YOUR GOAL:
Restate all the data exactly, so that each line is the same as before.

AVAILABLE DATA:
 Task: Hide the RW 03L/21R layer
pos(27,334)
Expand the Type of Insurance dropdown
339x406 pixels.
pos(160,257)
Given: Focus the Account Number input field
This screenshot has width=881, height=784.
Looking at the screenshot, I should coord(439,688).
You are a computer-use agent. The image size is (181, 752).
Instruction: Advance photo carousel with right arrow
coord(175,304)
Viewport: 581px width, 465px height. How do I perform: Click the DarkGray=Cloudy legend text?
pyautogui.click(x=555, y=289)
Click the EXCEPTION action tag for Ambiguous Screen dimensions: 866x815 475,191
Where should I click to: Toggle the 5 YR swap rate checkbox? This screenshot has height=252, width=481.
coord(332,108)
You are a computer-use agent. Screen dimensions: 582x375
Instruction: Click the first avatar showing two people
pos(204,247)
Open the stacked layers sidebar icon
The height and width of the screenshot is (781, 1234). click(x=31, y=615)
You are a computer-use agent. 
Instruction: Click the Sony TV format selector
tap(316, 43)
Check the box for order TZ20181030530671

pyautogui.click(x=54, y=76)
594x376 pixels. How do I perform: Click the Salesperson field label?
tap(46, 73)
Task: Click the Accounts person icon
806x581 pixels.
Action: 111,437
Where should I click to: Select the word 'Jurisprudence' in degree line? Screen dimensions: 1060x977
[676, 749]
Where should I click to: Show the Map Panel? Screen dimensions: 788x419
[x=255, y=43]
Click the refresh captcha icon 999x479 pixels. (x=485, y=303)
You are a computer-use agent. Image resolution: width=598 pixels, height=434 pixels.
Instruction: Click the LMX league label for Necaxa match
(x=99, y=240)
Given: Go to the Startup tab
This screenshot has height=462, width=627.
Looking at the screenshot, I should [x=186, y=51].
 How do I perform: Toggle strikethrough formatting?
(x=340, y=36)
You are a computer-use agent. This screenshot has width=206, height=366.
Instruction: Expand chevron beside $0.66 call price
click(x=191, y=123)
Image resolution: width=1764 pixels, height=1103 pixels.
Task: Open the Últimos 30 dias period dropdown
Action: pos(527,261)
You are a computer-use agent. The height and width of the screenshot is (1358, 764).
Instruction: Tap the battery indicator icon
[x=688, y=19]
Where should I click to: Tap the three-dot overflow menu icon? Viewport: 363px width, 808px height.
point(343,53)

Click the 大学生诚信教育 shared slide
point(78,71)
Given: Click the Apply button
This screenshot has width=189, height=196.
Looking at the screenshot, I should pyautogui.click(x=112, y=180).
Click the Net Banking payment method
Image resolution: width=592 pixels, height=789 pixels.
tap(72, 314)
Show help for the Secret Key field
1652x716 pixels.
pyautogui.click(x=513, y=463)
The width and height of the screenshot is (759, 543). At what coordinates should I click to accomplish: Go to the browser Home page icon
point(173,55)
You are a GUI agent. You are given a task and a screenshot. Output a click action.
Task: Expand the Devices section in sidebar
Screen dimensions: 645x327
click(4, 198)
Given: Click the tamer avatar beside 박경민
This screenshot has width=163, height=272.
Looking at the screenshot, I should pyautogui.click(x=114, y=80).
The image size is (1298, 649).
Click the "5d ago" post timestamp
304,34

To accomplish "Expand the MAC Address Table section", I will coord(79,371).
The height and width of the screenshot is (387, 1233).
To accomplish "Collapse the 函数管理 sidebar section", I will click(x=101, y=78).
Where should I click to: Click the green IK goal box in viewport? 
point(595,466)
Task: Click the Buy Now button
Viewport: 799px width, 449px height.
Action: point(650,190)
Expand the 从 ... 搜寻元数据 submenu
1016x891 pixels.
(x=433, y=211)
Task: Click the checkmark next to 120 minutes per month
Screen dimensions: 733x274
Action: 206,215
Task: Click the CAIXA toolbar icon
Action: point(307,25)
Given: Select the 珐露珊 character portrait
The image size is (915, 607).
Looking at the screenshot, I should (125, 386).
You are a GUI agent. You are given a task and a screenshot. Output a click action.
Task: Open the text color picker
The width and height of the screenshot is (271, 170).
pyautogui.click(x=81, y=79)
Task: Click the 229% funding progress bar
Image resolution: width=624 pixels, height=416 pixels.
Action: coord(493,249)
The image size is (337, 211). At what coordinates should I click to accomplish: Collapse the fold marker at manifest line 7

RESULT OF THE TASK:
 Task: Hide the RW 03L/21R layer
pos(27,334)
Expand the Type of Insurance dropdown
339x406 pixels.
pos(160,257)
Given: Focus the Account Number input field
This screenshot has width=881, height=784.
Looking at the screenshot, I should coord(439,688).
You are a computer-use agent. The image size is (181, 752).
Instruction: Advance photo carousel with right arrow
coord(175,304)
Viewport: 581px width, 465px height. How do I perform: Click the DarkGray=Cloudy legend text?
pyautogui.click(x=555, y=289)
Click the EXCEPTION action tag for Ambiguous Screen dimensions: 866x815 475,191
Where should I click to: Toggle the 5 YR swap rate checkbox? This screenshot has height=252, width=481.
coord(332,108)
You are a computer-use agent. Screen dimensions: 582x375
Instruction: Click the first avatar showing two people
pos(204,247)
Open the stacked layers sidebar icon
The height and width of the screenshot is (781, 1234). click(x=31, y=615)
You are a computer-use agent. 
Instruction: Click the Sony TV format selector
tap(316, 43)
Check the box for order TZ20181030530671

pyautogui.click(x=54, y=76)
594x376 pixels. How do I perform: Click the Salesperson field label?
tap(46, 73)
Task: Click the Accounts person icon
806x581 pixels.
Action: 111,437
Where should I click to: Select the word 'Jurisprudence' in degree line? Screen dimensions: 1060x977
[676, 749]
Where should I click to: Show the Map Panel? Screen dimensions: 788x419
[x=255, y=43]
Click the refresh captcha icon 999x479 pixels. (x=485, y=303)
You are a computer-use agent. Image resolution: width=598 pixels, height=434 pixels.
Instruction: Click the LMX league label for Necaxa match
(x=99, y=240)
Given: Go to the Startup tab
This screenshot has height=462, width=627.
Looking at the screenshot, I should [x=186, y=51].
 How do I perform: Toggle strikethrough formatting?
(x=340, y=36)
You are a computer-use agent. This screenshot has width=206, height=366.
Instruction: Expand chevron beside $0.66 call price
click(x=191, y=123)
Image resolution: width=1764 pixels, height=1103 pixels.
Task: Open the Últimos 30 dias period dropdown
Action: pos(527,261)
You are a computer-use agent. The height and width of the screenshot is (1358, 764).
Instruction: Tap the battery indicator icon
[x=688, y=19]
Where should I click to: Tap the three-dot overflow menu icon? Viewport: 363px width, 808px height.
point(343,53)

Click the 大学生诚信教育 shared slide
point(78,71)
Given: Click the Apply button
This screenshot has width=189, height=196.
Looking at the screenshot, I should pyautogui.click(x=112, y=180).
Click the Net Banking payment method
Image resolution: width=592 pixels, height=789 pixels.
tap(72, 314)
Show help for the Secret Key field
1652x716 pixels.
pyautogui.click(x=513, y=463)
The width and height of the screenshot is (759, 543). At what coordinates should I click to accomplish: Go to the browser Home page icon
point(173,55)
You are a GUI agent. You are given a task and a screenshot. Output a click action.
Task: Expand the Devices section in sidebar
Screen dimensions: 645x327
click(4, 198)
Given: Click the tamer avatar beside 박경민
This screenshot has width=163, height=272.
Looking at the screenshot, I should pyautogui.click(x=114, y=80).
The image size is (1298, 649).
Click the "5d ago" post timestamp
304,34

To accomplish "Expand the MAC Address Table section", I will coord(79,371).
The height and width of the screenshot is (387, 1233).
To accomplish "Collapse the 函数管理 sidebar section", I will click(x=101, y=78).
Where should I click to: Click the green IK goal box in viewport? 
point(595,466)
Task: Click the Buy Now button
Viewport: 799px width, 449px height.
Action: point(650,190)
Expand the 从 ... 搜寻元数据 submenu
1016x891 pixels.
(x=433, y=211)
Task: Click the checkmark next to 120 minutes per month
Screen dimensions: 733x274
Action: 206,215
Task: Click the CAIXA toolbar icon
Action: point(307,25)
Given: Select the 珐露珊 character portrait
The image size is (915, 607).
Looking at the screenshot, I should (125, 386).
You are a GUI agent. You are given a task and a screenshot. Output a click action.
Task: Open the text color picker
The width and height of the screenshot is (271, 170).
pyautogui.click(x=81, y=79)
Task: Click the 229% funding progress bar
Image resolution: width=624 pixels, height=416 pixels.
Action: coord(493,249)
The image size is (337, 211). At what coordinates should I click to accomplish: Collapse the fold marker at manifest line 7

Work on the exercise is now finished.